Direction 1:
Copy out the entries from the line containing "What do you" through the end of the entries, including both of those lines, and leave out the picture.

Source document:
Bayes’ Theorem

Bayes’ Theorem (or Bayesian Theorem) is a statistical method to update our prior beliefs. Bayes theorem can be used in various fields such as in Machine Learning (ML) method.

Definition

\[\begin{align*} \text{Posterior} \propto \text{Prior} \times \text{Likelihood} \\ P(A|B) = \frac{P(B|A) \times P(A)}{P(B)} \\ \end{align*}\]

Usage in ML

\[\begin{align*} P(w|\mathcal{D}) \propto P(\mathcal{D}|w) \times P(w) \\ \end{align*}\]

\(w\): Prior weights for a neural network
\(\mathcal{D}\): Data
\(P(w|\mathcal{D})\): Posterior distribution, a probability distribution of the neural network weights \(w\) after observing the data \(\mathcal{D}\)
\(P(\mathcal{D}|w)\): Likelihood function, represents how well the neural network with parameters \(w\) fits the observed data \(\mathcal{D}\)
\(P(w)\): Prior, prior beliefs about the neural network weights before observing the data \(\mathcal{D}\)
\(P(y^*|x^*)=\mathbb{E}_{P(w|\mathcal{D})}[P(y^*|x^*, w)]\) At prediction time, the predictive distribution over the target \(y^*\) given a test input \(x^*\)

Given information:

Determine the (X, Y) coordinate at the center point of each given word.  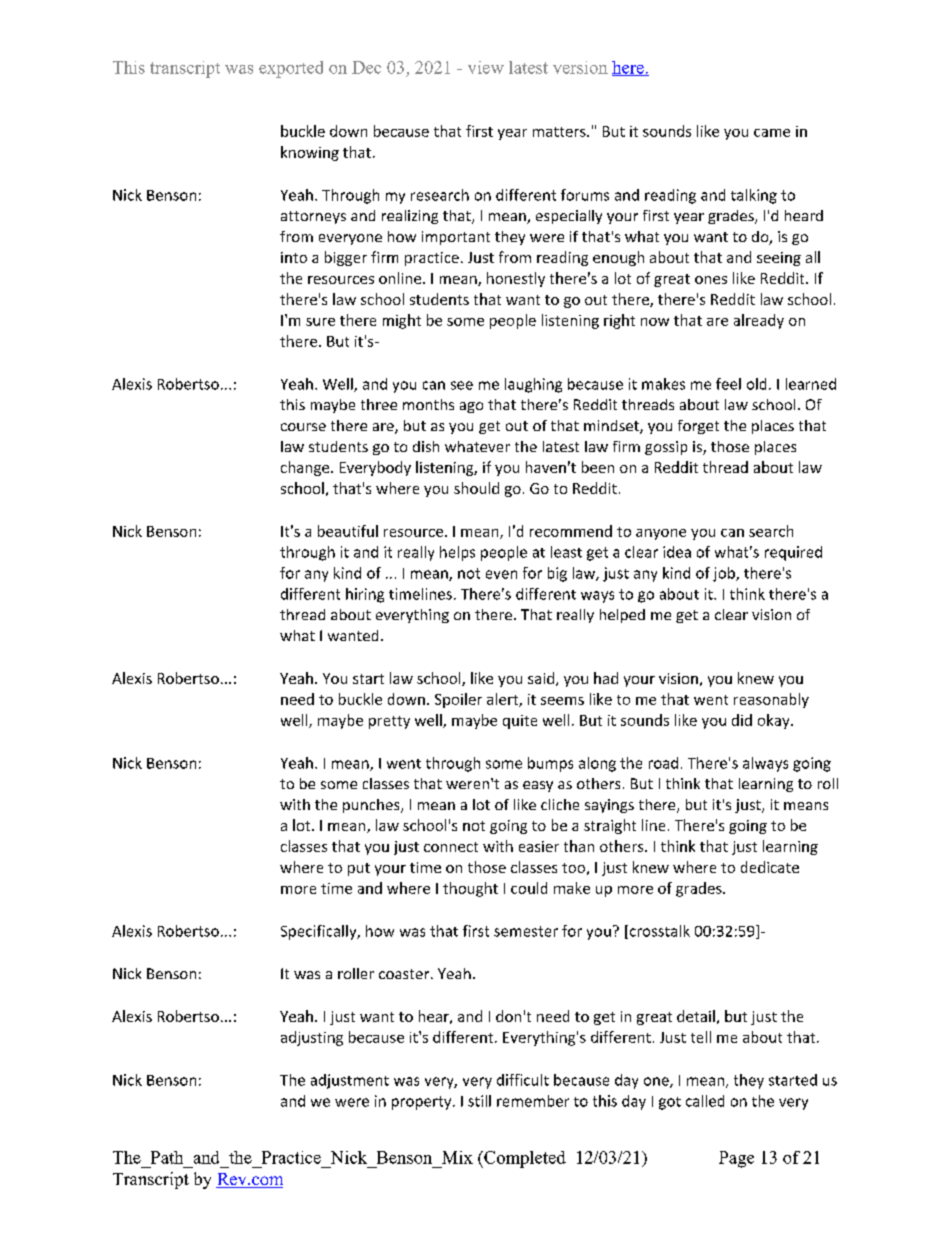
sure (320, 322)
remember (533, 1101)
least (566, 552)
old (756, 384)
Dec (366, 67)
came (772, 133)
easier (539, 846)
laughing (533, 385)
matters (560, 132)
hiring (365, 595)
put (359, 869)
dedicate (770, 867)
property (423, 1103)
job (725, 574)
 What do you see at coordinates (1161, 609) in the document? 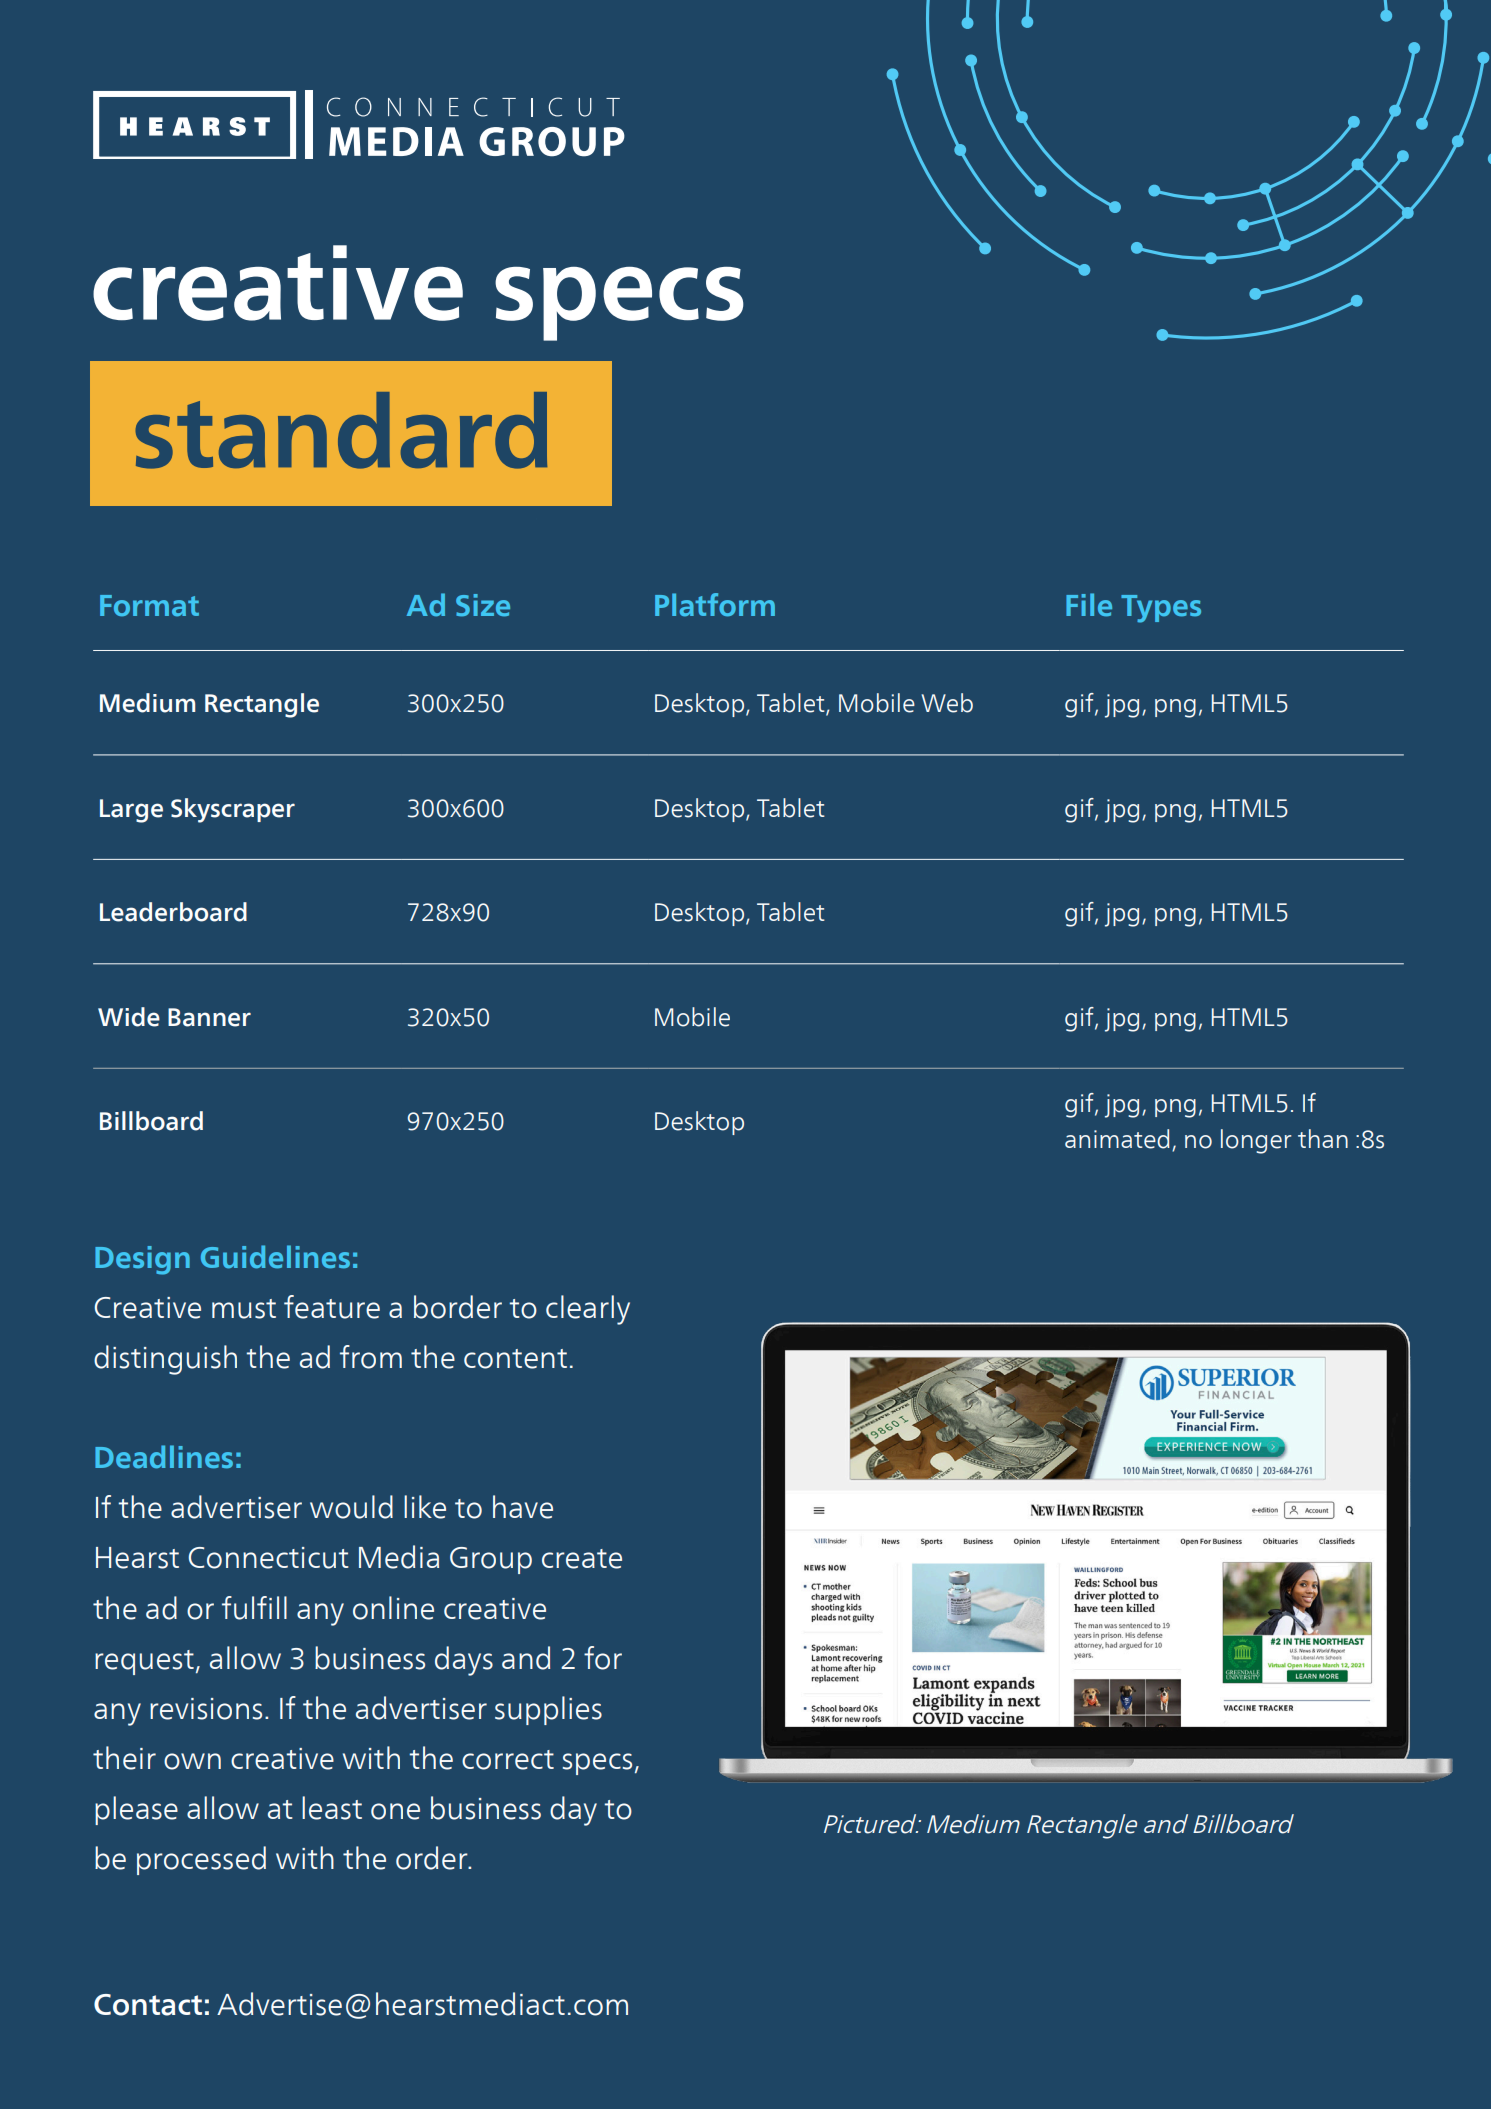
I see `Types` at bounding box center [1161, 609].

Direction 2:
In the page on Bayes' Theorem, shorten the paragraph beginning "Bayes’ Theorem (or Bayesian Theorem) is" while keeping its main facts.

Exercise response 1:
 What do you see at coordinates (1161, 609) in the document? 
I see `Types` at bounding box center [1161, 609].

Exercise response 2:
Bayes' Theorem, also called the Bayesian Theorem, is a statistical method for updating prior beliefs. It is used in fields such as machine learning.